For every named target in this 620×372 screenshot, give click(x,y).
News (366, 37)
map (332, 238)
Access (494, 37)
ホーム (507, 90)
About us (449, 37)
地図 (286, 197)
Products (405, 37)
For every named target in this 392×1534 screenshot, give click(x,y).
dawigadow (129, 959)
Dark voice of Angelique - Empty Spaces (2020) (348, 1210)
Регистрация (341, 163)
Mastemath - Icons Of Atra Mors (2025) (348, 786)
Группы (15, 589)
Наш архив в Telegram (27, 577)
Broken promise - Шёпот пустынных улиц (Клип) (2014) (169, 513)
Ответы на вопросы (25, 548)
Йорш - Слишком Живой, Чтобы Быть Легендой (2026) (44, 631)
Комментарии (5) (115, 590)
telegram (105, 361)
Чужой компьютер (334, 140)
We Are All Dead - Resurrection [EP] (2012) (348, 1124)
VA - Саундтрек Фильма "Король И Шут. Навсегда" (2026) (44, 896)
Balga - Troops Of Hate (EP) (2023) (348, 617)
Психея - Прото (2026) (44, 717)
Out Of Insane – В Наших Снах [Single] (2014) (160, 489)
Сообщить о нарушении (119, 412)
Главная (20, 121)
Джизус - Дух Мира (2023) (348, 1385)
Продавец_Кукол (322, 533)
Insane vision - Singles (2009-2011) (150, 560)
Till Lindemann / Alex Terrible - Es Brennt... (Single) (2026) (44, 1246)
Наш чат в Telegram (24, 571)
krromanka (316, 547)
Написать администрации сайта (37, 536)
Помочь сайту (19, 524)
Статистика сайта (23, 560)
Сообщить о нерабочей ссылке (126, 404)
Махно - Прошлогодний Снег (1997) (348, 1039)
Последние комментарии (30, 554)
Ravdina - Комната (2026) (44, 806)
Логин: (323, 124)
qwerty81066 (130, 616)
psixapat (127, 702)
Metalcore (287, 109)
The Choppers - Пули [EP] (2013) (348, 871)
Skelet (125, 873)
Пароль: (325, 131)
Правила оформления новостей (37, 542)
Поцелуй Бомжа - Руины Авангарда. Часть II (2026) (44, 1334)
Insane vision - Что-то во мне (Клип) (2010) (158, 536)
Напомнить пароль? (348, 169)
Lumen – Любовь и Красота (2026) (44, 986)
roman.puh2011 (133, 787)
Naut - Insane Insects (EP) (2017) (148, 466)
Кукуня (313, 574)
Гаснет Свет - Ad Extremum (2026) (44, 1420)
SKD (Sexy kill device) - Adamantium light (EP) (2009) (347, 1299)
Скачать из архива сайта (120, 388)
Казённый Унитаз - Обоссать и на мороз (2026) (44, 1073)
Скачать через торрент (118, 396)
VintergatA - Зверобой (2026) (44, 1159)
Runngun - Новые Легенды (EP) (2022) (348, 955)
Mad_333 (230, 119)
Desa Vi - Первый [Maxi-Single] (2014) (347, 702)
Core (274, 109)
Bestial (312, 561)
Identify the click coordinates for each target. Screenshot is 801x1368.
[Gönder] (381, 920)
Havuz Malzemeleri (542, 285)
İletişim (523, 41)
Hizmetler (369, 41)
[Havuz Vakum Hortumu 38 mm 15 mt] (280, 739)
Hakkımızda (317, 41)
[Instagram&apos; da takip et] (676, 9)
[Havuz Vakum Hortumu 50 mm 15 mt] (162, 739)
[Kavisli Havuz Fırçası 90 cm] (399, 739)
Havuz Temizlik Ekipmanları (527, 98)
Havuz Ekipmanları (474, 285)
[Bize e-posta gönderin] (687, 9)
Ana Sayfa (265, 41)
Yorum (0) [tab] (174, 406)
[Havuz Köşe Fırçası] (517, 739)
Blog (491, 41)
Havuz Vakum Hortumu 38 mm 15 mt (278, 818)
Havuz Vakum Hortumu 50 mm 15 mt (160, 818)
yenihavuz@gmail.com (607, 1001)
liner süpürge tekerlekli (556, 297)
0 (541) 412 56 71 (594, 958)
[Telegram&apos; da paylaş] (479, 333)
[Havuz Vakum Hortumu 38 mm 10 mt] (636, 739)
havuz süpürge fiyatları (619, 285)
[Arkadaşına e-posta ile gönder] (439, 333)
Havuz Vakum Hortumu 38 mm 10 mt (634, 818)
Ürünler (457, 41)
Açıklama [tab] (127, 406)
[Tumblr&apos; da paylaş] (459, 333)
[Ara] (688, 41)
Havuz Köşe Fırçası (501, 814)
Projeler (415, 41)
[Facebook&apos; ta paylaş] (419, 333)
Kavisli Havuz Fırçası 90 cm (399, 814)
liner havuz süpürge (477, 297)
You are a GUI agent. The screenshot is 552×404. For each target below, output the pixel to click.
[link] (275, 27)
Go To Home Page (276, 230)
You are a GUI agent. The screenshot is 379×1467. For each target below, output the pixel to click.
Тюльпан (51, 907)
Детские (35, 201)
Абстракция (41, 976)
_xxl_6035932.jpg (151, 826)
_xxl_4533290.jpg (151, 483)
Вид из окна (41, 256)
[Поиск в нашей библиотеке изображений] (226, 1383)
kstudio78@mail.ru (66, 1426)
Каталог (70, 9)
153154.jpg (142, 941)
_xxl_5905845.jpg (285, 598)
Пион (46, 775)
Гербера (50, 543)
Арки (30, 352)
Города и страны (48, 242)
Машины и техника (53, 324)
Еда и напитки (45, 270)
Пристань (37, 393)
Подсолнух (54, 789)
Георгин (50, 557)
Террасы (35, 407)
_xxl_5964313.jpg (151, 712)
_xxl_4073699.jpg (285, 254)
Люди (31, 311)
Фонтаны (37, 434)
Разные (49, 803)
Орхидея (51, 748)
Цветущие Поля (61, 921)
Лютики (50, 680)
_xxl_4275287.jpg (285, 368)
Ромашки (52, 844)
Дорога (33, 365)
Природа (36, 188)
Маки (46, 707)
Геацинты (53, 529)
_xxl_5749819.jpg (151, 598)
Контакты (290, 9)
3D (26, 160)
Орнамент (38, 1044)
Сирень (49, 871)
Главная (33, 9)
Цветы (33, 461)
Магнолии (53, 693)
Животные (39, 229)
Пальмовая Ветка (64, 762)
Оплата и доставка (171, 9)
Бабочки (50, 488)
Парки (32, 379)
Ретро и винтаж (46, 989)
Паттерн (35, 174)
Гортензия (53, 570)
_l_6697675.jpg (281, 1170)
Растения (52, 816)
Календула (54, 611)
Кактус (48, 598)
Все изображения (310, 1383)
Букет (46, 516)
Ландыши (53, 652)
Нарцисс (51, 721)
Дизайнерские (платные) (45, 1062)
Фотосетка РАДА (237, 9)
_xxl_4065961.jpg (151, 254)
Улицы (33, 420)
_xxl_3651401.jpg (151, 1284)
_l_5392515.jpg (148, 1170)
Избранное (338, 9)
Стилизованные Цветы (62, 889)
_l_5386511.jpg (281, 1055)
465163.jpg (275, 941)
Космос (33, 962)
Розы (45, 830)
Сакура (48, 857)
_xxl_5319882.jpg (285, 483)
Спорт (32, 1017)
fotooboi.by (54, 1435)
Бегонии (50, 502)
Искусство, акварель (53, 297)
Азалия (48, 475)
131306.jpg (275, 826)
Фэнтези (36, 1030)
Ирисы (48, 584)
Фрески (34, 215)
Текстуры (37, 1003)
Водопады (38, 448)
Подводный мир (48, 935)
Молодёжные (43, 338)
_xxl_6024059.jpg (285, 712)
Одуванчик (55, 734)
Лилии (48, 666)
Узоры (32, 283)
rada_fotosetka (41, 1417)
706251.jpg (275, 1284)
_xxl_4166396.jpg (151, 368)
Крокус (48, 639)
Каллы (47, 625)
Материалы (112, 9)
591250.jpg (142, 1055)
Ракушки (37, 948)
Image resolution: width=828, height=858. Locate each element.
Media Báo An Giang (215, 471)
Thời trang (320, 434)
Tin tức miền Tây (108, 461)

What the task asks: Rewrite the entries from the very first line down to the line containing "Broken promise - Шёпот", putting "image" wherever "screenshot" appears and changing nothing else.

Exercise solution:
For every named target in this 620×372 image, give click(x,y).
News (366, 37)
map (332, 238)
Access (494, 37)
ホーム (507, 90)
About us (449, 37)
地図 (286, 197)
Products (405, 37)
For every named target in this 392×1534 image, give click(x,y).
dawigadow (129, 959)
Dark voice of Angelique - Empty Spaces (2020) (348, 1210)
Регистрация (341, 163)
Mastemath - Icons Of Atra Mors (2025) (348, 786)
Группы (15, 589)
Наш архив в Telegram (27, 577)
Broken promise - Шёпот пустынных улиц (Клип) (2014) (169, 513)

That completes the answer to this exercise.